This lovely Pastel work is directly taken from the Jean Baptiste Greuze’s repertoire.
The original work is an oil painting, attributed to Jean Baptiste Greuze and can be found at the Royal Collection Trust in England.
Titled ‘A Young Girl’ it was gifted to Queen Victoria in 1840.
Several versions can be found in the Cognacq JayMuseum, as well as in Narbonne.
In our edition of this portrait the pastel used reproduce the sensitivity of the young woman to perfection.
The skin is near translucent and her gaze is full of longing yet soft. The roundness of her cheeks attest to her very young age, yet her clothes are those of a young woman. It is a study in nostalgia and youth.
Jean-Baptiste Greuze (1725-1805) enjoyed early success at the Salon of 1855 with his painting A Father Reading the Bible to his Children (Louvre, Paris), and subsequently his sentimental genre scenes earned him huge acclaim. Greuze specialised in painting popular scenes from daily life, rich in detail and moralising or sentimental in content. He invented new subjects and had engravings made after his paintings which ensured a wide audience for his work. When he first exhibited at the Paris Salon his paintings were greatly admired, but he was disappointed to qualify for entrance to the French Academy only as a genre rather than as a history painter. He was born in Tournus and studied in Lyon before moving to Paris. Greuze spent two years in Italy and was inspired by the emotional character of Guido Reni’s paintings.

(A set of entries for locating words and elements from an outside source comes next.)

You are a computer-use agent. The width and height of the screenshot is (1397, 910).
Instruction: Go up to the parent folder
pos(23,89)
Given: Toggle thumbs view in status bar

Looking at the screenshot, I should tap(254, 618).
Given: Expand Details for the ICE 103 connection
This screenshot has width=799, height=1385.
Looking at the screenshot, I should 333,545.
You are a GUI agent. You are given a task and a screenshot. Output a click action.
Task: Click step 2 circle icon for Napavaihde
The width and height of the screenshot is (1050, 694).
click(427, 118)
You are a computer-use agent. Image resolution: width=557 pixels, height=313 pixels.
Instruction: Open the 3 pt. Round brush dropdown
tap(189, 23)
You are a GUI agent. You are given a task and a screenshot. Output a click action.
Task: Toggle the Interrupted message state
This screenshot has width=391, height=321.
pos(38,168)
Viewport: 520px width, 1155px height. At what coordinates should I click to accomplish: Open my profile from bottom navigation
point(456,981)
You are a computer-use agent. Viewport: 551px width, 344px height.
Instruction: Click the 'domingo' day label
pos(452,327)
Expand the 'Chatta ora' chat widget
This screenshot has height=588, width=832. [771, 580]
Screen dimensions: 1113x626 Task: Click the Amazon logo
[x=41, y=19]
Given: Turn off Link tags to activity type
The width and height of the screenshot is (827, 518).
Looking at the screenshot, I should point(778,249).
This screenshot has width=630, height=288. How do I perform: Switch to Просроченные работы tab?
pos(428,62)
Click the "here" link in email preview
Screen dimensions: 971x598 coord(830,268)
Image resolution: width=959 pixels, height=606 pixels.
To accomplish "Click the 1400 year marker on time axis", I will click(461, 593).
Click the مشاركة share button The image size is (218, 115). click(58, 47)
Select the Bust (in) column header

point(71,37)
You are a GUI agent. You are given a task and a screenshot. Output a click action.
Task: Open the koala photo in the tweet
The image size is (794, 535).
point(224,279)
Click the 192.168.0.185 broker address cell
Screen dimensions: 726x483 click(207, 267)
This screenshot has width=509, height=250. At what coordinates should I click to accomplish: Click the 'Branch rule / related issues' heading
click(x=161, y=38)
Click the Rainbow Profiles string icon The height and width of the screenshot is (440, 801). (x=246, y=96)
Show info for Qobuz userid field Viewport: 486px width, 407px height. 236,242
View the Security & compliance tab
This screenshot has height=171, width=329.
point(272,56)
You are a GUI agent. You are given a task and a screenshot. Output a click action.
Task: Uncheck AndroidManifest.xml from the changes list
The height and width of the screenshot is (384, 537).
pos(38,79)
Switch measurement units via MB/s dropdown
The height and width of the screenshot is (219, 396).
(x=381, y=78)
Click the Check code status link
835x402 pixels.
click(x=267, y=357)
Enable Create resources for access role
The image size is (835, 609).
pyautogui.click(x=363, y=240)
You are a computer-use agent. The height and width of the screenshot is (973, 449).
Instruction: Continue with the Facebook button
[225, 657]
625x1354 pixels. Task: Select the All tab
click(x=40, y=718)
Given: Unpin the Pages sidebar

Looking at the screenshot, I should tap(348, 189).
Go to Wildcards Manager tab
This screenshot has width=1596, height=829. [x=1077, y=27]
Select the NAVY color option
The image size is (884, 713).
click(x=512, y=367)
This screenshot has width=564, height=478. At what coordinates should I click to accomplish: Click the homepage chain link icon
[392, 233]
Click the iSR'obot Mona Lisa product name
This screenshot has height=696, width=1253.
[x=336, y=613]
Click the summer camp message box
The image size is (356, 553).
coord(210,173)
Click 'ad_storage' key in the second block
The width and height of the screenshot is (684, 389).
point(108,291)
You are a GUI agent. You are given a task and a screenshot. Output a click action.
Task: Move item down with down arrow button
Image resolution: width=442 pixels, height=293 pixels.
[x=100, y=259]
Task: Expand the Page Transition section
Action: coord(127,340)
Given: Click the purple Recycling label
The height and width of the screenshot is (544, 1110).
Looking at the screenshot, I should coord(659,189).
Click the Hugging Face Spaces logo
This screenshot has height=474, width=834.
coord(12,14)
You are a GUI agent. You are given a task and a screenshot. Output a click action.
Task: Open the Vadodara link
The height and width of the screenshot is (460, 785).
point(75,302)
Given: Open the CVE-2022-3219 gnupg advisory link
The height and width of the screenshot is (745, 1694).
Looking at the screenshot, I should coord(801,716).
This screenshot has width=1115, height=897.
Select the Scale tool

In portraiture, which Greuze would have been obliged to pursue for financial reasons, his achievements are underestimated. Not only was he skilled at the polish and detail that important clients such as the Comte d’Angiviller required, he was also aware of the demands of fashion, and he was cognizant of character and could be a convincing naturalist, drawing attention to the spark of an individual personality. Greuze was an advocate for, and an exceptional exponent of, a particular genre that is an offshoot of portraiture, the so-called expressive head. These studies, painted and drawn, looked back to work by the Académie’s founder Charles Le Brun, but at the same time reflected the curiosity about emotional and intellectual development in children that was current in Greuze’s time and, more generally, expressed an inclination toward the open expression of sentiment (not sentimentality) that was so prevalent. Admired in the nineteenth century and disparaged or overlooked in the twentieth, many of the studies of emotional states are exceptional works of art.
His paintings and drawings and can be found at the National Gallery, but also at the Metropolitan Museum and of course at The Louvre Museum.
Our piece is done in Pastel in a lovely manner.